Over the years, Smith has worked as a youth advocate with the literacy-aimed poetry nonprofit Southern Word and Salama Urban Ministries, and his concept of community isn’t limited to those in music. He was one of several performers, including Taylorr, Gent and Eastwood, who did rooftop sets in a Lovenoise-sponsored series of livestreams to benefit the nonprofit Gideon’s Army, whose post-tornado recovery aid in North Nashville and organizing efforts against aggressive policing many peers have joined. He also admires the way that a late hip-hop star stuck around and reinvested in his West Coast neighborhood.

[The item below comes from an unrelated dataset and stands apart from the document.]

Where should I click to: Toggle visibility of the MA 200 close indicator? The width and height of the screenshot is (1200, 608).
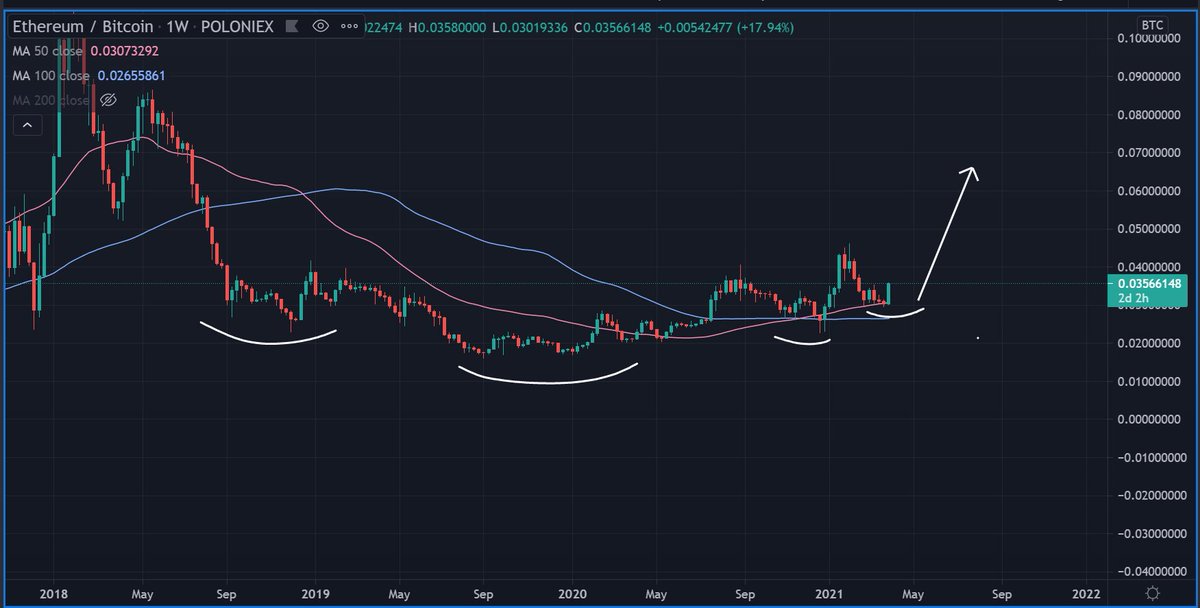tap(109, 100)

“I think Nipsey Hussle kind of planted a seed and it’s going to lead us to understanding what it means to be accessible in the right ways,” he says. “That’s how I see it for myself. But I also have these conversations with a lot of artists in the city right now. They’re like, ‘I want to buy a little stretch outside where we grew up and get a studio and a little learning center, a multimedia center where people might make beats and come and play basketball or swim.’ The goal is to just kind of continue to improve the community, from our unique perspective.”